A cada gol brasileiro o canto da torcida: "Eu fui às touradas de Madri e conheci uma espanhola natural da Catalunha. Queria que eu tocasse castanholas e pegasse um touro à unha. Caramba, caracoles, sou do samba, não me amoles pro Brasil eu vou partir. Isso é conversa mole pra boi dormir. Para-tchim-bum-bum-bum. Para-tchim-bum-bum-bum. Eu fui às touradas em Madri. Para-tchim-bum-bum-bum. E quase não volto mais aqui-i-i pra ver Peri-i-i, beijar Ceci. Para-tchim-bum-bum-bum....."
A marcha eternizou-se naquele momento mágico e ali ganhou força a tradição do canto da massa apaixonada por futebol em todos os estádios do país. Foi uma experiência inesquecível, para nunca mais ser esquecida. A melodia parecia ter sido feita sob encomenda para aquele jogo, em que o extraordinário Zizinho, ao marcar três gols, ditou o ritmo para o bailado. Pena é que aquele time cheio de craques não tenha sido campeão. A base da equipe treinada por Flávio Costa era: Barbosa - Augusto e Juvenal – Bauer - Danilo e Bigode – Friaça – Zizinho – Ademir - Jair e Chico.
O canto das torcidas nos estádios acompanha o futebol brasileiro desde os primórdios, com músicas como “1 x 0”, de Pixinguinha e Benedito Lacerda, de 1919, que foi receber letra 74 anos depois, escrita pelo mineiro Nelson Ângelo, que o gravou com participação de Chico Buarque. E os cânticos corintianos que homenageavam Cláudio e Baltazar, nos anos 40 e 50. Mas, indiscutivelmente foi a partir da goleada contra a Espanha, que o canto ganhou projeção e até hoje serve para extravasar a empolgação dos torcedores.
Em 1918, quando o América do Rio de Janeiro era um clube de grande popularidade e torcida, o compositor Francisco Teles o contemplou com a marcha esportiva "Ale-Guá”, cujo refrão repetia o grito das torcidas da época: "Ale-guá, guá, guá, hurrah! hurrah!"
O jornalista Mauricio Azevedo, autor do mais completo trabalho sobre relações entre música e futebol, aponta o chorinho “Flamengo”, de Bonfiglio de Oliveira, como a primeira musica abordando o tema. Mas há quem garanta que ela foi dedicada ao bairro e não ao time.
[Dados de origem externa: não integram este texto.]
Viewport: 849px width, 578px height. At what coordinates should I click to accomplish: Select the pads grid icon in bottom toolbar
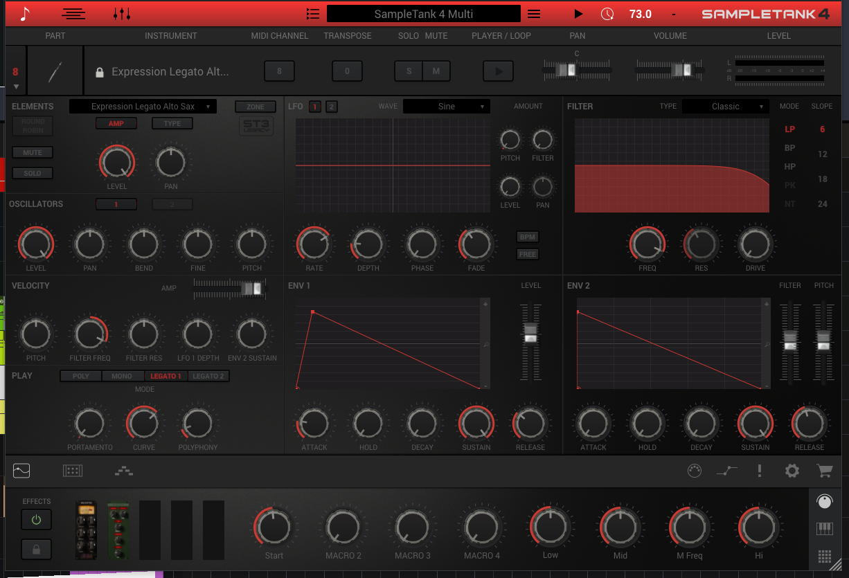(x=73, y=471)
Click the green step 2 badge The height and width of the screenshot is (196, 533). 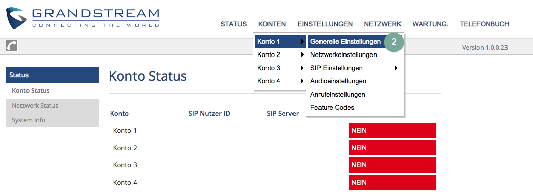pyautogui.click(x=394, y=42)
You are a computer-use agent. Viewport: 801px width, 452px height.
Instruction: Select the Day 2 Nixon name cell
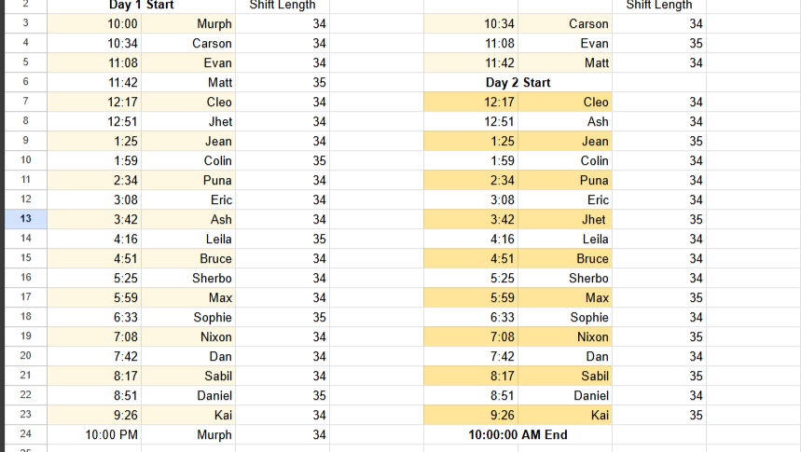click(x=565, y=336)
Já o pesquisador José Ramos Tinhorão cita a polca “Amadores da Pelota”, de Borges Teixeira, gravada entre 1913 e 1915 como a primeira música dedicada ao futebol.
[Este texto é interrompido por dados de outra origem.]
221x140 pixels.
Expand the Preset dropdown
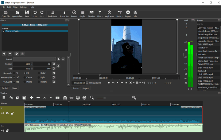54,59
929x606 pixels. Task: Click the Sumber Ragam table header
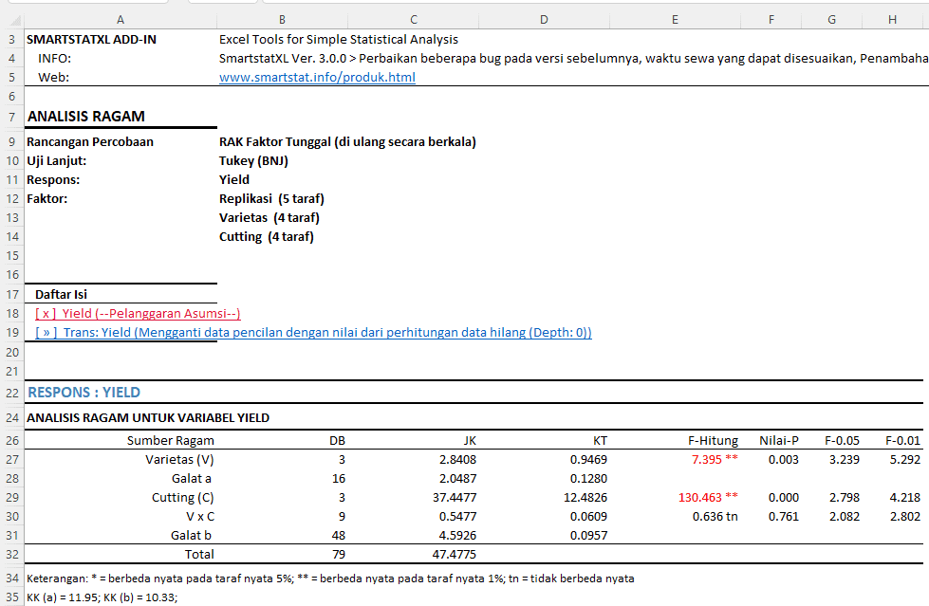coord(171,441)
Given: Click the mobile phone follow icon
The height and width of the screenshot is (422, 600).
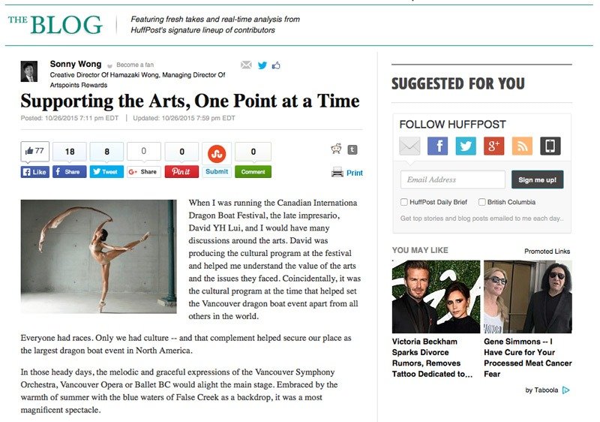Looking at the screenshot, I should [550, 146].
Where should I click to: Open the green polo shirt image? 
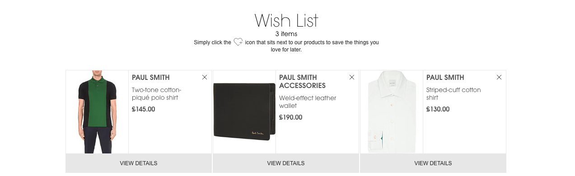[x=97, y=112]
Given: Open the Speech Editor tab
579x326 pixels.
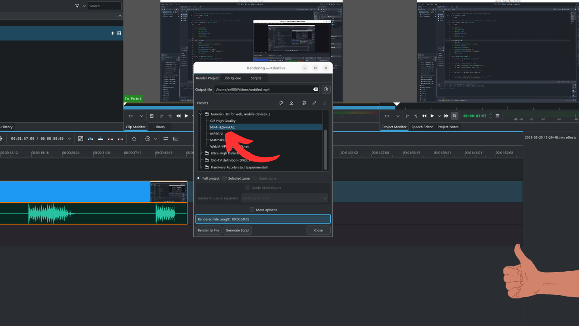Looking at the screenshot, I should [422, 127].
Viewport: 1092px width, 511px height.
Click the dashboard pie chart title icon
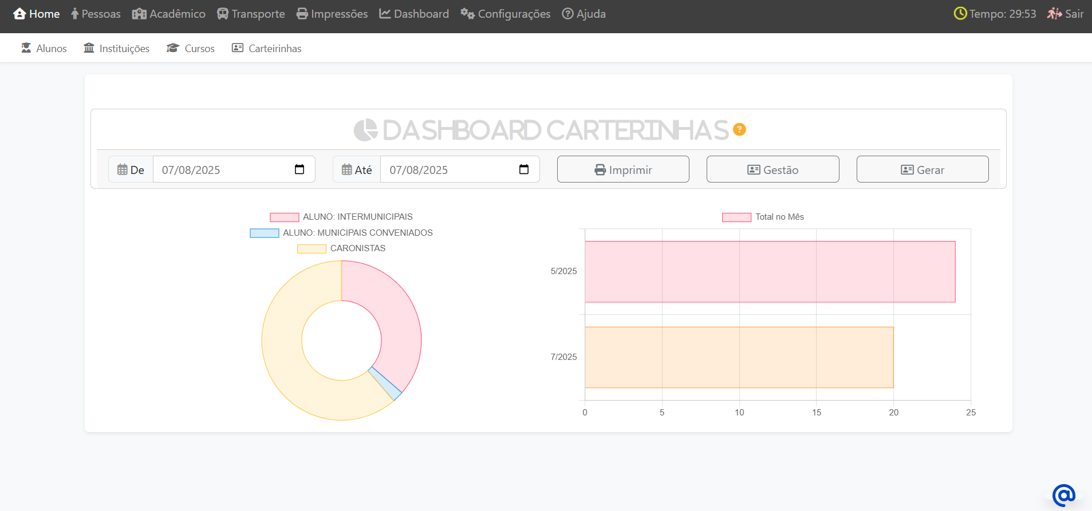[365, 130]
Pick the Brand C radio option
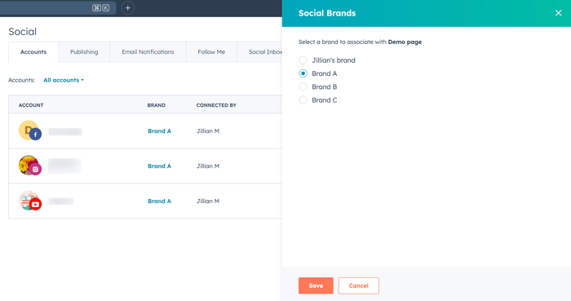The width and height of the screenshot is (571, 301). (303, 100)
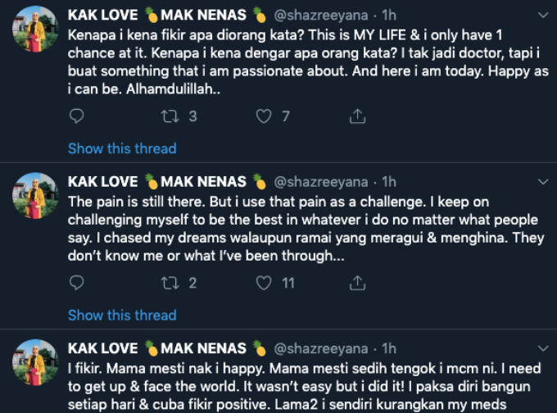This screenshot has height=413, width=557.
Task: Open the 1h timestamp of the first tweet
Action: pos(388,15)
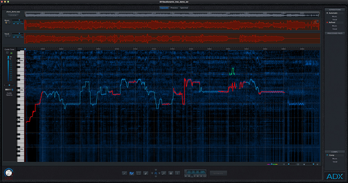The image size is (348, 183).
Task: Activate the hand pan tool
Action: coord(171,173)

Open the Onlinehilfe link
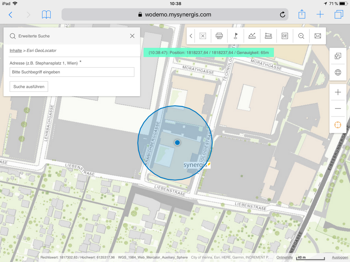[x=285, y=258]
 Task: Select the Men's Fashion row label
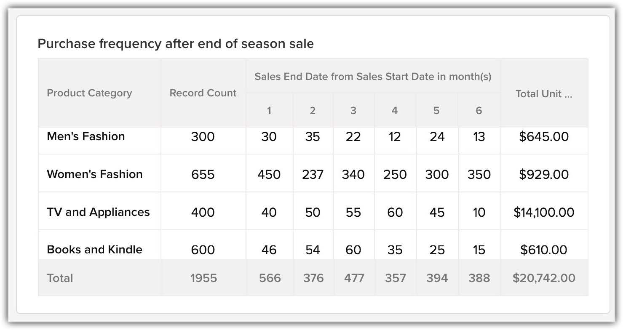click(x=86, y=136)
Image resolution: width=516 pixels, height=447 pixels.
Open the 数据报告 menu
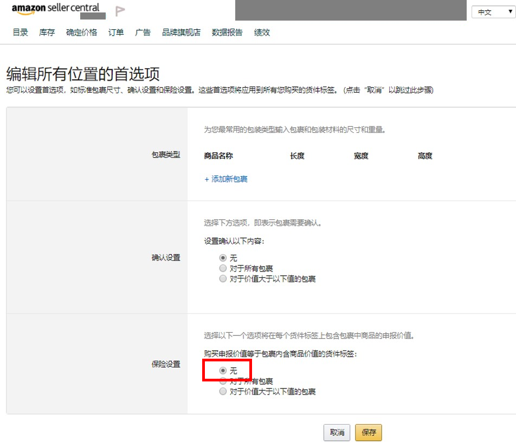point(227,33)
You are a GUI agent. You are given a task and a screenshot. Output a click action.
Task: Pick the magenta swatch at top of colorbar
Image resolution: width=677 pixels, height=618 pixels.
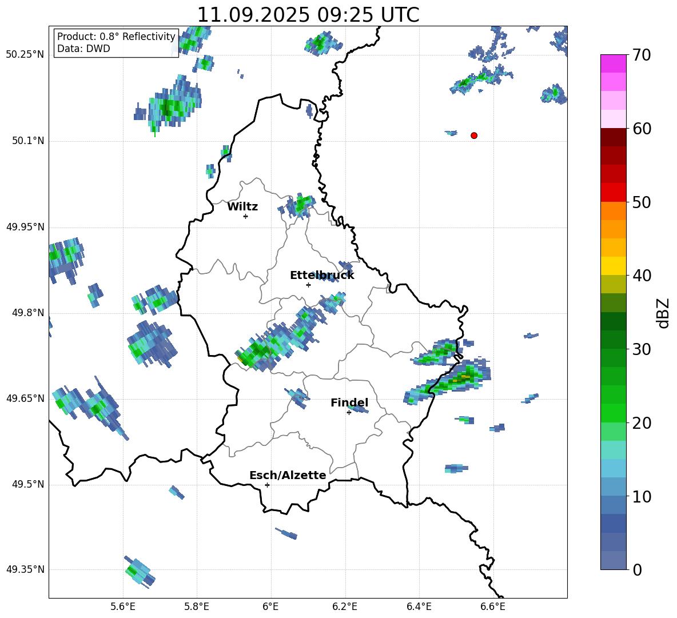614,63
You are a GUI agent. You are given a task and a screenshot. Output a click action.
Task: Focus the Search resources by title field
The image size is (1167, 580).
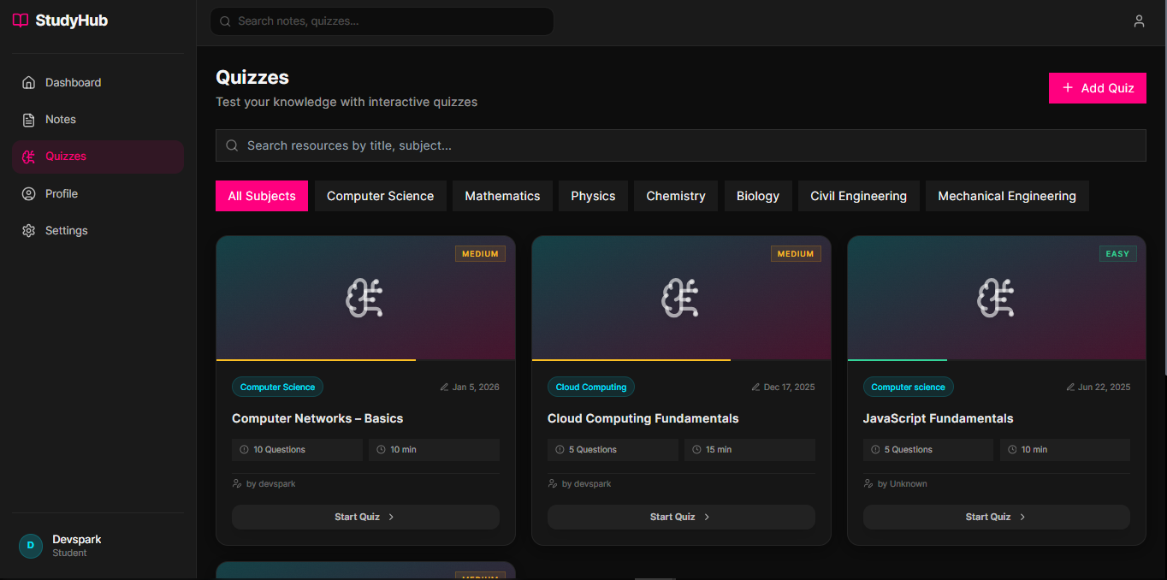pos(680,145)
O jornalista mineiro Beto Xavier, escreveu o livro “O futebol no país da música", onde em 400 páginas relaciona mais de 350 músicas que falam, direta ou indiretamente de futebol. A inspiração para escrever o livro surgiu com a música de Jorge Bem Jor, “Fio Maravilha”, que transformou o ex-jogador do Flamengo num mito futebolístico.
Segundo Beto Xavier, entre todos os times brasileiros, o Flamengo é o mais cantado. Depois vem o Corinthians. Ele confirma que o choro “1 x 0”, de Pixinguinha e Benedito Lacerda, foi a primeira composição feita no Brasil falando de futebol.
Durante todos esses anos é praticamente incontável o número de músicas feitas para clubes de futebol e a Seleção Brasileira. Muitas delas se tornaram célebres e são repetidas até hoje como o “Pra frente Brasil” e “Voa Passarinho”. E até as escolas de samba cantam nas passarelas carnavalescas as glórias dos grandes clubes do país do futebol.
A torcida do Flamengo tem sido a mais criativa nos últimos tempos. A música “Poeira”, cantada por Ivete Sangalo já fez sucesso nas arquibancadas rubro-negras. E mais recentemente “Ninguém cala esse chororô” e “Creu”, em alusão a vitória sobre o Botafogo no último Campeonato Carioca e as lamentações alvinegras. (Texto e pesquisa: Nilo Dias)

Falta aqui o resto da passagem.